Cabría preguntarse si, precisamente como “hombre venido del Concilio”, Francisco no tuvo que sufrir las mismas vicisitudes. Porque tanto el Espíritu como la letra del Concilio han buscado por todos los medios no ceder a las divisiones, mediar en las diferencias que ahora son inevitables en una Iglesia extendida por el mundo y encontrar un lenguaje capaz de no renunciar a la gran herencia de la tradición sin ceder sin embargo al miedo ante la renovación que todo futuro impone. Del Concilio, Francisco recibió el pesado legado de una Iglesia que debe afrontar un giro, una Reforma que le pide repensar su pasado con lucidez para entender qué hacer con el corazón reconciliado. Para liberarse del peso de los abusos de poder y de conciencia, así como de los abusos sexuales, pero, sobre todo, para afrontar un mundo cada vez más sediento de violencia y mantener la propia fe en la fuerza que viene de su Dios y en la bondad íntima del ser humano. Y también encontrar nuevas maneras de combinar doctrina y disciplina para construir un hogar acogedor para todos.

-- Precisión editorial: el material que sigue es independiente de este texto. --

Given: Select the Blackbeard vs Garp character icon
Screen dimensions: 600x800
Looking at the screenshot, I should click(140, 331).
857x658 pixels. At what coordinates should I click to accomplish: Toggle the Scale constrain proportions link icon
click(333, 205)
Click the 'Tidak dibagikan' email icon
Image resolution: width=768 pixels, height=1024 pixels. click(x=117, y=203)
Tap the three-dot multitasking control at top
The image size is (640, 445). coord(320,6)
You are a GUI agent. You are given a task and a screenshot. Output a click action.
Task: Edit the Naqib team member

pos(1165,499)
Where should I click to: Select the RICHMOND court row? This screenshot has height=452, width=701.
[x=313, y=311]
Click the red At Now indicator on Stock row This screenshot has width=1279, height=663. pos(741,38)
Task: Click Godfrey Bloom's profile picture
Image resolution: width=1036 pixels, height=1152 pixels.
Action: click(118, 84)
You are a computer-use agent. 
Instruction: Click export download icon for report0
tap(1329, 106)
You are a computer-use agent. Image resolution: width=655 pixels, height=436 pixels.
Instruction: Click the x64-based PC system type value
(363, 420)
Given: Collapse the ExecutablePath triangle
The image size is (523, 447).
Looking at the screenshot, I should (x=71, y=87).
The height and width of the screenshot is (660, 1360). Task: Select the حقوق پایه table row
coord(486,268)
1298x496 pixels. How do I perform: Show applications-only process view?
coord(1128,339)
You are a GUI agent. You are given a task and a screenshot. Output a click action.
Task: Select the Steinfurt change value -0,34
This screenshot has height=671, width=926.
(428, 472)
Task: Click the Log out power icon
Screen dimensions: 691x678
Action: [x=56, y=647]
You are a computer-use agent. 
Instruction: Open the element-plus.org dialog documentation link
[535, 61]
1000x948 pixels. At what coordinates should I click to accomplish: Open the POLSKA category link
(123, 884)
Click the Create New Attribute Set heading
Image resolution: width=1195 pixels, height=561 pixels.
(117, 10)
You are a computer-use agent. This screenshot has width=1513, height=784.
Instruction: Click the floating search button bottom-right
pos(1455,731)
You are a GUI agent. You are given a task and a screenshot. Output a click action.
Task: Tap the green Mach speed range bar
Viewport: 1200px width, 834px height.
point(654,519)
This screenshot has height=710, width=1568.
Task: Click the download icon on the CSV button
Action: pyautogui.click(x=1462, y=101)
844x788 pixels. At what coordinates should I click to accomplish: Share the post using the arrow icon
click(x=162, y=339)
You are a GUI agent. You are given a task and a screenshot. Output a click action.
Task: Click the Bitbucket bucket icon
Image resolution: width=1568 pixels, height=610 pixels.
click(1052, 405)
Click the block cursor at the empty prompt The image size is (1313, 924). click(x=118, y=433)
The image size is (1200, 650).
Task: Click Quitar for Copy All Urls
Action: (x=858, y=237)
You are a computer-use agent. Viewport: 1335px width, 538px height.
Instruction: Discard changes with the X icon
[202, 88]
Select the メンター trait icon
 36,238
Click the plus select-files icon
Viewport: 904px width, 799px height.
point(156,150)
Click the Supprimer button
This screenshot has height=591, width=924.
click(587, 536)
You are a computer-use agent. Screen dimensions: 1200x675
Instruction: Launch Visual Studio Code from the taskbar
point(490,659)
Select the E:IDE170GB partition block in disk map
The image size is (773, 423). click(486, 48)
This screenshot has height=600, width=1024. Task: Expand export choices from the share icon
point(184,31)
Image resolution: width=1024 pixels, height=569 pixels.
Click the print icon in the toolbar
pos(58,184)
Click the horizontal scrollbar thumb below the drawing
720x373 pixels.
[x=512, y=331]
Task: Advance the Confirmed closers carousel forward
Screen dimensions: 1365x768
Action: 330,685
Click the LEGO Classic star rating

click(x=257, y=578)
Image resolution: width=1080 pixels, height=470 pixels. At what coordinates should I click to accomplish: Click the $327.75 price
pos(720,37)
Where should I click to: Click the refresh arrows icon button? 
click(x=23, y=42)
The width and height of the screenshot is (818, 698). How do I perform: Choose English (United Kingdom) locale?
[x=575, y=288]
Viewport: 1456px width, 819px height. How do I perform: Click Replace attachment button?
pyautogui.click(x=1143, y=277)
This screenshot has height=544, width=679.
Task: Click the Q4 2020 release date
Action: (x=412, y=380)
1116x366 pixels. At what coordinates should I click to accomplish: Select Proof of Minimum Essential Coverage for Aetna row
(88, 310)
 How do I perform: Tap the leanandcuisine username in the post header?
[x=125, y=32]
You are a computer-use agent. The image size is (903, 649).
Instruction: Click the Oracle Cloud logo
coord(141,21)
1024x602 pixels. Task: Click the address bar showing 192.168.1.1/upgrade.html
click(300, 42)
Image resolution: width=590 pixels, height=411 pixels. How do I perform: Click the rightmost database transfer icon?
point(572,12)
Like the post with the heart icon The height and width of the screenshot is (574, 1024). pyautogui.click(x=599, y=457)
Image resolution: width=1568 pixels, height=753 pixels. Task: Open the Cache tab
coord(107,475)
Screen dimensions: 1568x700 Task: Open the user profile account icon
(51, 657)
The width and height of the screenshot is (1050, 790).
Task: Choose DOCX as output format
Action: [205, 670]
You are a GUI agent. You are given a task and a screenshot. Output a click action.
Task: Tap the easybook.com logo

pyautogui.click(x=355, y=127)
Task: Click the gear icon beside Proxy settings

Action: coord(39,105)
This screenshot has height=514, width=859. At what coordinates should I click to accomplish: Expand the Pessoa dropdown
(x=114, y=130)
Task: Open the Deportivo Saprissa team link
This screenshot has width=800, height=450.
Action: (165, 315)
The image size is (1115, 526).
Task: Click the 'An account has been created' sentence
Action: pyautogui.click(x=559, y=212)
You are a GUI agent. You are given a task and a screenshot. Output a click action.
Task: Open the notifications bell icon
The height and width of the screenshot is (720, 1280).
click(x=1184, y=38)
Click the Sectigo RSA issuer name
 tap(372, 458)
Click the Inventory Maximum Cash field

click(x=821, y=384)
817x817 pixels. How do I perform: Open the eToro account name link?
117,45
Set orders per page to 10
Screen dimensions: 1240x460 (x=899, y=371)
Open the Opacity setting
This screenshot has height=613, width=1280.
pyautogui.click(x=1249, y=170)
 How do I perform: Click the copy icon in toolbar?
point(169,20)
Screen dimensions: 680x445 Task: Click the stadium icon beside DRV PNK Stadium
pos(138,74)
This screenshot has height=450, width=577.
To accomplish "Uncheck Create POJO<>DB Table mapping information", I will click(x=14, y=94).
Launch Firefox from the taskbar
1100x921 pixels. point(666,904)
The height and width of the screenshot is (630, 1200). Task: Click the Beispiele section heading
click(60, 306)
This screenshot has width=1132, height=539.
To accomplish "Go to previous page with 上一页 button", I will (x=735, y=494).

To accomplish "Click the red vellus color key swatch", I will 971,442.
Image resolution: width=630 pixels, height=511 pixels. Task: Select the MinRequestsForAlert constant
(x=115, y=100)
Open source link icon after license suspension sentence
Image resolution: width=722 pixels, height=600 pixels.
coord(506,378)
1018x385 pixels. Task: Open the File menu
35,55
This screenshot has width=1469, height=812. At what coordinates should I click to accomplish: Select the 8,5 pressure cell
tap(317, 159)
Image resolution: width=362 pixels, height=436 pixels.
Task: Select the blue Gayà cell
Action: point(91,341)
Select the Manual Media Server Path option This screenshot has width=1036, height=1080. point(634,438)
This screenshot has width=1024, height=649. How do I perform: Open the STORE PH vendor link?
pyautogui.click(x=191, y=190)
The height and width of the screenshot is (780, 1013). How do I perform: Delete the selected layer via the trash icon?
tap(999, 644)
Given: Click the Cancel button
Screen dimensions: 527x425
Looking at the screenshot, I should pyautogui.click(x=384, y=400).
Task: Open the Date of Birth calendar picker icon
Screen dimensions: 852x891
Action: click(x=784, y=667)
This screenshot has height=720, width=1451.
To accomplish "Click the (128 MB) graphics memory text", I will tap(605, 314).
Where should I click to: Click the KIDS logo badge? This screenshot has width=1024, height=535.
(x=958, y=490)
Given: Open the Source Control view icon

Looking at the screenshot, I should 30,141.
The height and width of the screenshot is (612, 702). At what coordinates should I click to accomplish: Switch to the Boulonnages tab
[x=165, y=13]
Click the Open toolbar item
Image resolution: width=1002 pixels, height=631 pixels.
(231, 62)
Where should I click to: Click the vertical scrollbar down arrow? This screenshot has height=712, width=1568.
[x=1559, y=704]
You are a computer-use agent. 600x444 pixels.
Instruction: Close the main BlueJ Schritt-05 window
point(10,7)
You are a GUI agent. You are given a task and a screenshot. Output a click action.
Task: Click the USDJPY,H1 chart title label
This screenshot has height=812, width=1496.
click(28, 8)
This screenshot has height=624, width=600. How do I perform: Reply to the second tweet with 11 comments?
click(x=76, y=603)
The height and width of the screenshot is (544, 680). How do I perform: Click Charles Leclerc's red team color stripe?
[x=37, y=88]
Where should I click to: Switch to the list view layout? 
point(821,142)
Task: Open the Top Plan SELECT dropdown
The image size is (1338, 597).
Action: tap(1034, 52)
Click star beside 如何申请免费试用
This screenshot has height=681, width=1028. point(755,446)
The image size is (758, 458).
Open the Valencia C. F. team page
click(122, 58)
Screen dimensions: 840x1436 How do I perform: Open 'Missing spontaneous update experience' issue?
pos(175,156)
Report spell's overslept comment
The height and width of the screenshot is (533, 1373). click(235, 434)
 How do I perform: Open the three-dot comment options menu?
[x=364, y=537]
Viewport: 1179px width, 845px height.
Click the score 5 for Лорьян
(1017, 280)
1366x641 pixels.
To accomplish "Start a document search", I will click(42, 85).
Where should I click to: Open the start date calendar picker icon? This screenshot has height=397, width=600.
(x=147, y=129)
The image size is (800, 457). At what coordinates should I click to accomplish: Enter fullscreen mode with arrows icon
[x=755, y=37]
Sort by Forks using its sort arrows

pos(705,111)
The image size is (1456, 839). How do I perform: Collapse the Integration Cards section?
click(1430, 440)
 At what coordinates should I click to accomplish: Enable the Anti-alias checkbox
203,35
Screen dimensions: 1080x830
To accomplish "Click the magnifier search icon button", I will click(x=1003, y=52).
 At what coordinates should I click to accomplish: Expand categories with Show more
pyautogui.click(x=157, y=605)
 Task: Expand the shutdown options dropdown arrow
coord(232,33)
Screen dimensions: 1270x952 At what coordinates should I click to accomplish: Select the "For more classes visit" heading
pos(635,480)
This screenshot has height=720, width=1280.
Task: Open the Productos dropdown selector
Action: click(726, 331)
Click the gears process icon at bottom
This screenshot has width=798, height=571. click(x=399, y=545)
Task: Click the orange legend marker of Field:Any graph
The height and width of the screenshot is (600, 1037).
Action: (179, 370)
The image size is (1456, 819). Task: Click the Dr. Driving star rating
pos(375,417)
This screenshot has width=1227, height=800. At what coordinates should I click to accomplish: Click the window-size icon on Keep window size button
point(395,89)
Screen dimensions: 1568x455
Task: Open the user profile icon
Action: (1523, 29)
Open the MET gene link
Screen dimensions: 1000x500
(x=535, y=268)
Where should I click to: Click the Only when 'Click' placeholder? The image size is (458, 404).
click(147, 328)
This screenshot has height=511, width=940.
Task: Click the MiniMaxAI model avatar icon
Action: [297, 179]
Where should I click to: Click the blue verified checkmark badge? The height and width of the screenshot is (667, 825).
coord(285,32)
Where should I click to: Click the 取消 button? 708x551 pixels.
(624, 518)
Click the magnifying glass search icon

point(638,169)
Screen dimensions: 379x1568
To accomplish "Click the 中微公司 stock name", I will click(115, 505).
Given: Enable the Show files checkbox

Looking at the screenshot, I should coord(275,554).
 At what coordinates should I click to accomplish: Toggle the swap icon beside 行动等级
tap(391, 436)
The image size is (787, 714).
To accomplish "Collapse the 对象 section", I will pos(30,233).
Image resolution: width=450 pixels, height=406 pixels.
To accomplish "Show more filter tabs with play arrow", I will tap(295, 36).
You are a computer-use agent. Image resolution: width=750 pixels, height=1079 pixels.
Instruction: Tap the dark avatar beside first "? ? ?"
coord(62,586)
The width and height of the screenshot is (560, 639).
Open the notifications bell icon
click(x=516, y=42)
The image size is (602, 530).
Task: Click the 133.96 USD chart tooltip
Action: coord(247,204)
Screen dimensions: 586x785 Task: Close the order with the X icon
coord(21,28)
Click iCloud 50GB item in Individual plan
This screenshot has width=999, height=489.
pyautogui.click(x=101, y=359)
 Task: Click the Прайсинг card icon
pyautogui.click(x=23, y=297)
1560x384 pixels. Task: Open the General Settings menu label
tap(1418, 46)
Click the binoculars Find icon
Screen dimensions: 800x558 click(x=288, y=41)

Francisco estaba justamente convencido de que el mundo necesita de la Iglesia. Lo hemos visto en tiempos del Concilio cuando la Iglesia testimoniaba que podía ser para el mundo, como amaba decir Juan XXIII, la fuente de la plaza del pueblo. Lo vemos en los días oscuros que vivimos en los que solo un pontífice anciano y enfermo fue la voz de un Dios que decía: “Pues sé muy bien lo que pienso hacer con vosotros: designios de paz y no de aflicción, daros un porvenir y una esperanza” (Jeremías 29,11).